'''

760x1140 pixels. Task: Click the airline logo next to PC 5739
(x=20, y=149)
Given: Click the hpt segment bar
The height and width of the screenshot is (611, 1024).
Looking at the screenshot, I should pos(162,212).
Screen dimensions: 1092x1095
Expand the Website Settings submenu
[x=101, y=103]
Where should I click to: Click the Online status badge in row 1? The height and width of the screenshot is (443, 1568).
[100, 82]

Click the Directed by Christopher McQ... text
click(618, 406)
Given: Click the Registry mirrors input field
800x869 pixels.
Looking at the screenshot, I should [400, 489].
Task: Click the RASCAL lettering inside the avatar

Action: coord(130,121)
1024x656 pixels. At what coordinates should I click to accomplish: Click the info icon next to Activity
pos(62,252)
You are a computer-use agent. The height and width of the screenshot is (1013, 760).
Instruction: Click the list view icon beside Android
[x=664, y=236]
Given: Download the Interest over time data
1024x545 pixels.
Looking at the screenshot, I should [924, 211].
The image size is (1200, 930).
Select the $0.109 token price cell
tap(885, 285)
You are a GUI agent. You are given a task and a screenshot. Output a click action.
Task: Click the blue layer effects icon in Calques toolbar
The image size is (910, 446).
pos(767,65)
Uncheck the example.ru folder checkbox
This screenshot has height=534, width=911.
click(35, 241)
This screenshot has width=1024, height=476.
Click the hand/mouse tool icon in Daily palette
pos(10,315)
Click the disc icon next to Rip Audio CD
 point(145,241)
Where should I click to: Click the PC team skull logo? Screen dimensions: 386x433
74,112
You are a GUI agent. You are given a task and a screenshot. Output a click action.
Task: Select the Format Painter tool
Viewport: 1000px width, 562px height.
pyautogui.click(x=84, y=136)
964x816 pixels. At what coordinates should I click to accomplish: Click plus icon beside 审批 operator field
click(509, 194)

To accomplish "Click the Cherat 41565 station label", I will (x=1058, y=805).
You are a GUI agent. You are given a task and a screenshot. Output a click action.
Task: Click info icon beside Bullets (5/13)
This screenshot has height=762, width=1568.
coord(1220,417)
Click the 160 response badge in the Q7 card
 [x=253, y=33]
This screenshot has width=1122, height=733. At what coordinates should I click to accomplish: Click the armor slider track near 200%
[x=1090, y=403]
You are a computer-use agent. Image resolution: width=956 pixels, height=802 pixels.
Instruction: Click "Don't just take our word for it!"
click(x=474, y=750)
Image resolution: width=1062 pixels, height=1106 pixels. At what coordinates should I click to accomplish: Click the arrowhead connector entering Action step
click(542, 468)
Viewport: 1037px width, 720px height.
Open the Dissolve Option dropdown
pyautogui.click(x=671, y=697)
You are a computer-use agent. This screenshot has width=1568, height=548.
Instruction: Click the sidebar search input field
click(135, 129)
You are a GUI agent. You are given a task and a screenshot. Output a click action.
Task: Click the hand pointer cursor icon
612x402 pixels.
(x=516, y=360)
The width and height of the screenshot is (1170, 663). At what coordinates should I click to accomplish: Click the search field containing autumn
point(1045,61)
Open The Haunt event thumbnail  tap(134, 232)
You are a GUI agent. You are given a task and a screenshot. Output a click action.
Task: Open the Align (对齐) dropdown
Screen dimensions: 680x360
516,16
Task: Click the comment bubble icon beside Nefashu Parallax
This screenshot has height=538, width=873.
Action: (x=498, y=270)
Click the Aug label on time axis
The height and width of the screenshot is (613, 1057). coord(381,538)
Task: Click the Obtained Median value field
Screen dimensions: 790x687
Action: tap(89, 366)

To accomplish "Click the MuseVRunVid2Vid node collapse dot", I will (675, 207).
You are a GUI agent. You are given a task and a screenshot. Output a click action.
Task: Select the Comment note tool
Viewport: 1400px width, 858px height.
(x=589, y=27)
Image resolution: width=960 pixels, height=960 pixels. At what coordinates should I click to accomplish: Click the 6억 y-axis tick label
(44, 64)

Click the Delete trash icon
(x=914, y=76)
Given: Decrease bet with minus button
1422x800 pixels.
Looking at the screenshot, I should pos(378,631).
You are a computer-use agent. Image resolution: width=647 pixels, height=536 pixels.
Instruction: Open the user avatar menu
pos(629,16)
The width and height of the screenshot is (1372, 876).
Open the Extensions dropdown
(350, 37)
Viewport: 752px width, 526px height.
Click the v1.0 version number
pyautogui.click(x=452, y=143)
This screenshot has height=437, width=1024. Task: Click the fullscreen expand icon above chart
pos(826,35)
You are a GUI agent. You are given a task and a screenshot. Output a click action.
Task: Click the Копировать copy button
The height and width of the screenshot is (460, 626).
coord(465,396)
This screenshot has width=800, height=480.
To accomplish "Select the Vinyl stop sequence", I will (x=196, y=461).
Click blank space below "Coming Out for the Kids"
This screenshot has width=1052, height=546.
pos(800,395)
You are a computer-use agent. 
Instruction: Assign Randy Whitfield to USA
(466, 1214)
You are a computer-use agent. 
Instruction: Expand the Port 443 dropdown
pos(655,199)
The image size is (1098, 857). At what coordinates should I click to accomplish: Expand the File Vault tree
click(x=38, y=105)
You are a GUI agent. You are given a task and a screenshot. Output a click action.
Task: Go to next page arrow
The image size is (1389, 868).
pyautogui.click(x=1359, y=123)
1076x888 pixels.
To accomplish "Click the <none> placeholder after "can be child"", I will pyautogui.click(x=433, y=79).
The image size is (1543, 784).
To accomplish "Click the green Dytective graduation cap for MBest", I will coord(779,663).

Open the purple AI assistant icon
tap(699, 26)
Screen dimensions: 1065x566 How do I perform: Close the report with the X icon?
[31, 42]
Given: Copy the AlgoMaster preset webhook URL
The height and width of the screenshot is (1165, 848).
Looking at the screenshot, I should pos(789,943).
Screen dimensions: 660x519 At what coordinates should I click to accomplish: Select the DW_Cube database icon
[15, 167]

'''

# [ABOUT THIS TASK]
Repeat the whole listing verbatim.

# [EXPECTED ANSWER]
760x1140 pixels. Task: Click the airline logo next to PC 5739
(x=20, y=149)
Given: Click the hpt segment bar
The height and width of the screenshot is (611, 1024).
Looking at the screenshot, I should pos(162,212).
Screen dimensions: 1092x1095
Expand the Website Settings submenu
[x=101, y=103]
Where should I click to: Click the Online status badge in row 1? The height and width of the screenshot is (443, 1568).
[100, 82]

Click the Directed by Christopher McQ... text
click(618, 406)
Given: Click the Registry mirrors input field
800x869 pixels.
Looking at the screenshot, I should [400, 489].
Task: Click the RASCAL lettering inside the avatar

Action: coord(130,121)
1024x656 pixels. At what coordinates should I click to accomplish: Click the info icon next to Activity
pos(62,252)
You are a computer-use agent. The height and width of the screenshot is (1013, 760).
Instruction: Click the list view icon beside Android
[x=664, y=236]
Given: Download the Interest over time data
1024x545 pixels.
Looking at the screenshot, I should [924, 211].
The image size is (1200, 930).
Select the $0.109 token price cell
tap(885, 285)
You are a GUI agent. You are given a task and a screenshot. Output a click action.
Task: Click the blue layer effects icon in Calques toolbar
The image size is (910, 446).
pos(767,65)
Uncheck the example.ru folder checkbox
This screenshot has height=534, width=911.
click(35, 241)
This screenshot has width=1024, height=476.
Click the hand/mouse tool icon in Daily palette
pos(10,315)
Click the disc icon next to Rip Audio CD
 point(145,241)
Where should I click to: Click the PC team skull logo? Screen dimensions: 386x433
74,112
You are a GUI agent. You are given a task and a screenshot. Output a click action.
Task: Select the Format Painter tool
Viewport: 1000px width, 562px height.
pyautogui.click(x=84, y=136)
964x816 pixels. At what coordinates should I click to accomplish: Click plus icon beside 审批 operator field
click(509, 194)

To accomplish "Click the Cherat 41565 station label", I will (x=1058, y=805).
You are a GUI agent. You are given a task and a screenshot. Output a click action.
Task: Click info icon beside Bullets (5/13)
This screenshot has height=762, width=1568.
coord(1220,417)
Click the 160 response badge in the Q7 card
 [x=253, y=33]
This screenshot has width=1122, height=733. At what coordinates should I click to accomplish: Click the armor slider track near 200%
[x=1090, y=403]
You are a computer-use agent. Image resolution: width=956 pixels, height=802 pixels.
Instruction: Click "Don't just take our word for it!"
click(x=474, y=750)
Image resolution: width=1062 pixels, height=1106 pixels. At what coordinates should I click to accomplish: Click the arrowhead connector entering Action step
click(542, 468)
Viewport: 1037px width, 720px height.
Open the Dissolve Option dropdown
pyautogui.click(x=671, y=697)
You are a computer-use agent. This screenshot has width=1568, height=548.
Instruction: Click the sidebar search input field
click(135, 129)
You are a GUI agent. You are given a task and a screenshot. Output a click action.
Task: Click the hand pointer cursor icon
612x402 pixels.
(x=516, y=360)
The width and height of the screenshot is (1170, 663). At what coordinates should I click to accomplish: Click the search field containing autumn
point(1045,61)
Open The Haunt event thumbnail  tap(134, 232)
You are a GUI agent. You are given a task and a screenshot. Output a click action.
Task: Open the Align (对齐) dropdown
Screen dimensions: 680x360
516,16
Task: Click the comment bubble icon beside Nefashu Parallax
This screenshot has height=538, width=873.
Action: (x=498, y=270)
Click the Aug label on time axis
The height and width of the screenshot is (613, 1057). coord(381,538)
Task: Click the Obtained Median value field
Screen dimensions: 790x687
Action: tap(89, 366)

To accomplish "Click the MuseVRunVid2Vid node collapse dot", I will (675, 207).
You are a GUI agent. You are given a task and a screenshot. Output a click action.
Task: Select the Comment note tool
Viewport: 1400px width, 858px height.
(x=589, y=27)
Image resolution: width=960 pixels, height=960 pixels. At what coordinates should I click to accomplish: Click the 6억 y-axis tick label
(44, 64)

Click the Delete trash icon
(x=914, y=76)
Given: Decrease bet with minus button
1422x800 pixels.
Looking at the screenshot, I should pos(378,631).
You are a computer-use agent. Image resolution: width=647 pixels, height=536 pixels.
Instruction: Open the user avatar menu
pos(629,16)
The width and height of the screenshot is (1372, 876).
Open the Extensions dropdown
(350, 37)
Viewport: 752px width, 526px height.
Click the v1.0 version number
pyautogui.click(x=452, y=143)
This screenshot has height=437, width=1024. Task: Click the fullscreen expand icon above chart
pos(826,35)
You are a GUI agent. You are given a task and a screenshot. Output a click action.
Task: Click the Копировать copy button
The height and width of the screenshot is (460, 626).
coord(465,396)
This screenshot has width=800, height=480.
To accomplish "Select the Vinyl stop sequence", I will (x=196, y=461).
Click blank space below "Coming Out for the Kids"
This screenshot has width=1052, height=546.
pos(800,395)
You are a computer-use agent. 
Instruction: Assign Randy Whitfield to USA
(466, 1214)
You are a computer-use agent. 
Instruction: Expand the Port 443 dropdown
pos(655,199)
The image size is (1098, 857). At what coordinates should I click to accomplish: Expand the File Vault tree
click(x=38, y=105)
You are a GUI agent. You are given a task and a screenshot. Output a click action.
Task: Go to next page arrow
The image size is (1389, 868).
pyautogui.click(x=1359, y=123)
1076x888 pixels.
To accomplish "Click the <none> placeholder after "can be child"", I will pyautogui.click(x=433, y=79).
The image size is (1543, 784).
To accomplish "Click the green Dytective graduation cap for MBest", I will coord(779,663).

Open the purple AI assistant icon
tap(699, 26)
Screen dimensions: 1065x566 How do I perform: Close the report with the X icon?
[31, 42]
Given: Copy the AlgoMaster preset webhook URL
The height and width of the screenshot is (1165, 848).
Looking at the screenshot, I should pos(789,943).
Screen dimensions: 660x519 At what coordinates should I click to accomplish: Select the DW_Cube database icon
[15, 167]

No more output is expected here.